Chip giant Nvidia has been sued in a US court for using copyrighted books without seeking permission from their authors to train its AI framework NeMo. Three authors Brian Keene, Abdi Nazemian and Stewart O'Nan have claimed that their books were part of a dataset of about 196,640 books used to train NeMo to simulate written language, according to a report in Reuters.

Last October, after the authors raised a copyright infringement claim, three books- "Ghost Walk" by Brian Keene, "Like a Love Story" by Abdi Nazemian, and "Last Night at the Lobster" by Stewart O'Nan - were removed from the dataset.

The three authors are now taking Nvidia to court and have filed a class action lawsuit seeking unspecified damages in a San Francisco federal court. They believe that the takedown of their books shows that the company had used them for training NeMo.

The recent breakthrough in generative AI and the ensuing frenzy among enterprises to tap it has helped not just companies like Open AI that created ChatGPT but even the likes of Nvidia that provide GPUs to run and train LLMs like it.

Last month, Nvidia's valuation reached $ 2 trillion from $1 trillion in just nine months after the demand for its chips soared on the back of the generative AI boom.

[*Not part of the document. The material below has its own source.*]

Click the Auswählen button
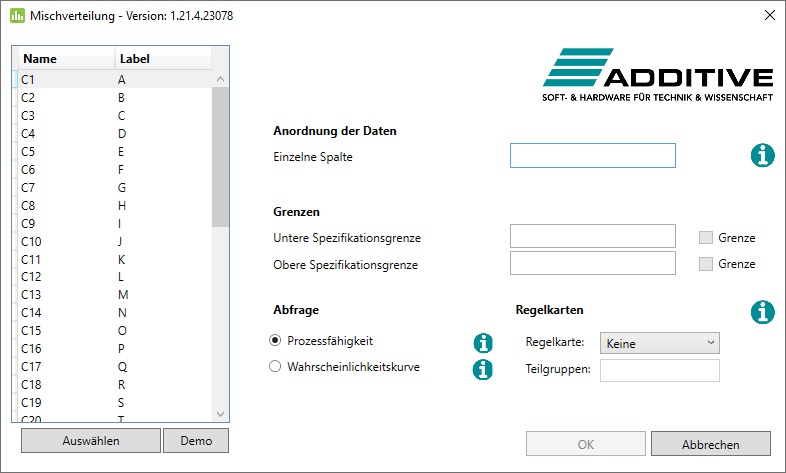The image size is (786, 473). click(91, 440)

To speed up the adoption of generative AI, Nvidia released a NeMo AI framework last year and made it open source so researchers can improve it. The framework provides training and inferencing tools to build generative AI models in a fast and cost-effective manner.

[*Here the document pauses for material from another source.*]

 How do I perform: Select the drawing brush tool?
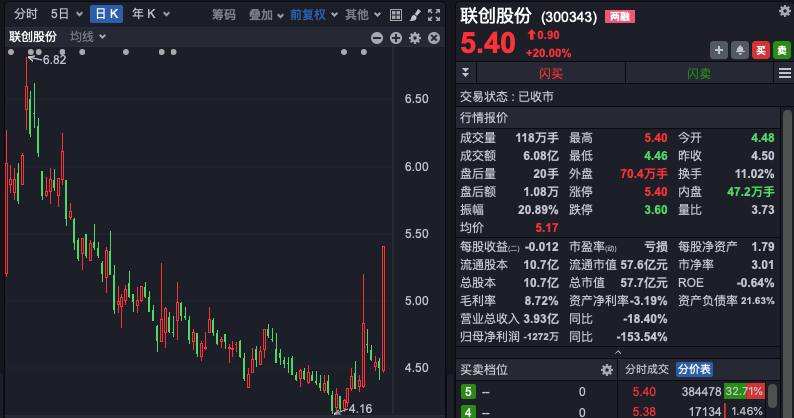click(x=414, y=15)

Copyright lawsuits are turning out to be a major concern for companies that are building LLMs and need large volumes of data to train them.

In January 2023, a group of artists filed a class action suit in a California court against three tech firms Stability AI, DeviantArt, and Midjourney for using their copyrighted images without permission to train Stable Diffusion, another generative AI model that concerts texts into images.

US-based lawyer Matthew Butterick, who filed the lawsuit on behalf of artists-- Sarah Andersen, Kelly McKernan, and Karla Ortiz, said in a blog post that Stable Diffusion uses unauthorized copies of millions of copyrighted images without the knowledge or consent of the artists.

A few months before that in November 2022, a lawsuit was filed against GitHub, Microsoft, and OpenAI for using public GitHub repositories to train OpenAI’s Codex, the underlying model behind GitHub Copilot, which can write codes based on text prompts.

The lawsuit claims that the three firms have violated the legal rights of a vast number of creators who posted their codes under certain open-source licenses on GitHub.